While Russia watches closely, and Belarus’s Western neighbours and partners fumble for a response, what follows in the coming days will be a test of endurance for both government forces and the Belarusian people. Those calling for sustained opposition will find it increasingly hard to maintain strikes by day, and protests by night, both in the face of increasingly savage and indiscriminate repression. Meanwhile the state will have to assess whether it has sufficient numbers of security forces to maintain this level of repression without bringing in the armed forces, which would be an effective admission of loss of control. With protests continuing across the regions, security forces in some areas are reportedly stretched thin as reinforcements are sent to the capital. Improvised curfews and makeshift detention facilities for holding thousands of protesters suggest a system already under pressure.

The internet is key terrain in this battle. Internet outages across Belarus began on election day, initially blamed on cyber attacks from abroad. While many Belarusians have proved adept at finding workarounds for the “jamming”, ongoing interdiction of messaging services makes it harder for protesters to communicate, coordinate and organise, and in particular to form a clear picture of what is happening across Belarus’s regions. It is also more difficult to assess the situation with confidence from outside the country. Initiatives for delivering information into Belarus, such as Radio Free Europe restarting broadcasting in Belarusian, will have only limited impact.

All this together makes it easier for government forces to deal with protests in isolation, and harder for protesters to gauge how much support they have across the country – both of which will be major factors in bringing the protests to an end. But substantial and sustained internet blockages are impractical without crippling the economy and in particular Belarus’s relatively thriving IT sector; and when services are restored, opposition activists will once again be able to share information, including details of the security forces’ behaviour.

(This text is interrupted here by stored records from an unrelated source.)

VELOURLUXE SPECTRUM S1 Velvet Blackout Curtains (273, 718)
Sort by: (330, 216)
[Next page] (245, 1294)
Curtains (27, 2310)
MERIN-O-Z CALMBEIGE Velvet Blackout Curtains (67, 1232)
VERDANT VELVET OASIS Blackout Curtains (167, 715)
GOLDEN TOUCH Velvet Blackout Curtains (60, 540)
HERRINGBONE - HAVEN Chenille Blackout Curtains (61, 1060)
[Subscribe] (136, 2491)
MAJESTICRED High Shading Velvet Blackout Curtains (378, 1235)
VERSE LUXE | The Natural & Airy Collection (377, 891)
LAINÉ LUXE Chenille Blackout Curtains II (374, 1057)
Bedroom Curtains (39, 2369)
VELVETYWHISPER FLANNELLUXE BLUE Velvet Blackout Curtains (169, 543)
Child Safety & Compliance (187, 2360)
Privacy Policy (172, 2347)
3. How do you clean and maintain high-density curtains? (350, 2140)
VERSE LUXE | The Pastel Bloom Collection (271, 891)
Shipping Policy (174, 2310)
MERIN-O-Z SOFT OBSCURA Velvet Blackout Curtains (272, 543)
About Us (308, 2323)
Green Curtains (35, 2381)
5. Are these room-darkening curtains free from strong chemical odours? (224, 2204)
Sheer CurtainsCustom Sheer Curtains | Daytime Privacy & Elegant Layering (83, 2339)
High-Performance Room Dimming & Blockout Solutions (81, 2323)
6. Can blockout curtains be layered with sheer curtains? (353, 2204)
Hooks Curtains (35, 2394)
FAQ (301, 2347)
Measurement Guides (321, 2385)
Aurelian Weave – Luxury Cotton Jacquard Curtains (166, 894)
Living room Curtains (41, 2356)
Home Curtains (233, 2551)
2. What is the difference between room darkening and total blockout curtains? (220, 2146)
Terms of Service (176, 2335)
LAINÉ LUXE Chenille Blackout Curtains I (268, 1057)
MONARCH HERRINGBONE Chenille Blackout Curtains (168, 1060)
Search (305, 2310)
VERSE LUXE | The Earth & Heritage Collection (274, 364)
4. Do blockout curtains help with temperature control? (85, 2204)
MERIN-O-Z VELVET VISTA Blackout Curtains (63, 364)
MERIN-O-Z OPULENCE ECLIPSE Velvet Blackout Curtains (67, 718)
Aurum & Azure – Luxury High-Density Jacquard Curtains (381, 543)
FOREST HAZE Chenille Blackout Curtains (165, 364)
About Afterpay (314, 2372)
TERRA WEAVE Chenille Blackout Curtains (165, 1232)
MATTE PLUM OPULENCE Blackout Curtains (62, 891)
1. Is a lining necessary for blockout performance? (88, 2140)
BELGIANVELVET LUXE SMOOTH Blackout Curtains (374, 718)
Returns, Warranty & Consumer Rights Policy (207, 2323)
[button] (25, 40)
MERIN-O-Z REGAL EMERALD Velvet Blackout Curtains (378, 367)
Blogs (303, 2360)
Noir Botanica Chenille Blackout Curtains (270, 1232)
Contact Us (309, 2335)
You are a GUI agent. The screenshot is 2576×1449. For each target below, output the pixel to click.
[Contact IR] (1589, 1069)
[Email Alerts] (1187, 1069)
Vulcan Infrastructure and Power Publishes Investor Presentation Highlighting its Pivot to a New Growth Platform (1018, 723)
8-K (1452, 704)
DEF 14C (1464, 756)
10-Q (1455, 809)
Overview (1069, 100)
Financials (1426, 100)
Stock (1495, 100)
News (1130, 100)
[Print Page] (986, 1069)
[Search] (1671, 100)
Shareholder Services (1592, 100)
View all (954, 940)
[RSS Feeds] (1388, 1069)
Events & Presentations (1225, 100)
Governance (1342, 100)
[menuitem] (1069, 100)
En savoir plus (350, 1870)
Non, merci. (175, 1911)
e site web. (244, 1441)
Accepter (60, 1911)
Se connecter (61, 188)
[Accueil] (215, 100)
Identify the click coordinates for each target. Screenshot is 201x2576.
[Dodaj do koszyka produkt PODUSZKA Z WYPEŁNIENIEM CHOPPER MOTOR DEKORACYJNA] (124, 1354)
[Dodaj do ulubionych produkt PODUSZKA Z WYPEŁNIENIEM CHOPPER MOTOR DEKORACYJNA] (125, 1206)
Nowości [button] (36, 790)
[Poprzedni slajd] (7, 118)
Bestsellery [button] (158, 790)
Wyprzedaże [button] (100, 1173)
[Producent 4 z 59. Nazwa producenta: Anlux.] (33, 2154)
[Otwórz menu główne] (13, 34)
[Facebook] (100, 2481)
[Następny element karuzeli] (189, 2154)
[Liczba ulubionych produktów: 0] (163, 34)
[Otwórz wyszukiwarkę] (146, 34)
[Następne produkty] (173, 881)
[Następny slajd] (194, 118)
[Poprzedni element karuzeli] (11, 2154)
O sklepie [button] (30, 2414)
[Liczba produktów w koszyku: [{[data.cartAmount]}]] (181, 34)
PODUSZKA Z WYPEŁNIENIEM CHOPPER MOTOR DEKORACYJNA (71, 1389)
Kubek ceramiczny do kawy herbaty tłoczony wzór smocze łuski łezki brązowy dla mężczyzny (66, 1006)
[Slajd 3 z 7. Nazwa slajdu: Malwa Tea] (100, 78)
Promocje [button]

Another peak of protests can be expected for Friday 14 August, when the “official” results are announced. But even if after that protests subside, their scale and extent so far show the roots of discontent will remain. Lukashenko will still enjoy a core of support from his traditional base, whose government-backed salaries he has protected over decades against demands for economic reform. For much of the rest of the population, however, it is now clear that Lukashenko only remains in power through the overt and unrestrained use of force and fraud.

Poor Alternatives

The options facing many ordinary Belarusians remain bleak. Passivity means acceptance of continuing rule by Lukashenko, extended indefinitely. Active opposition means a very real risk of detention with or without serious injury. Unsuccessful protest means the cause will once again soon be forgotten by the outside world; too successful protest holds with it the small but ever-present risk of Russia stepping in with an offer of “fraternal assistance”, and Belarus becoming effectively a province of Russia rather than an independent country with the potential choice of a future.

But in all of these circumstances, Western policy must be founded on recognition that the current government of Belarus has now, irrevocably, forfeited the right to be treated as legitimately representing the Belarusian people.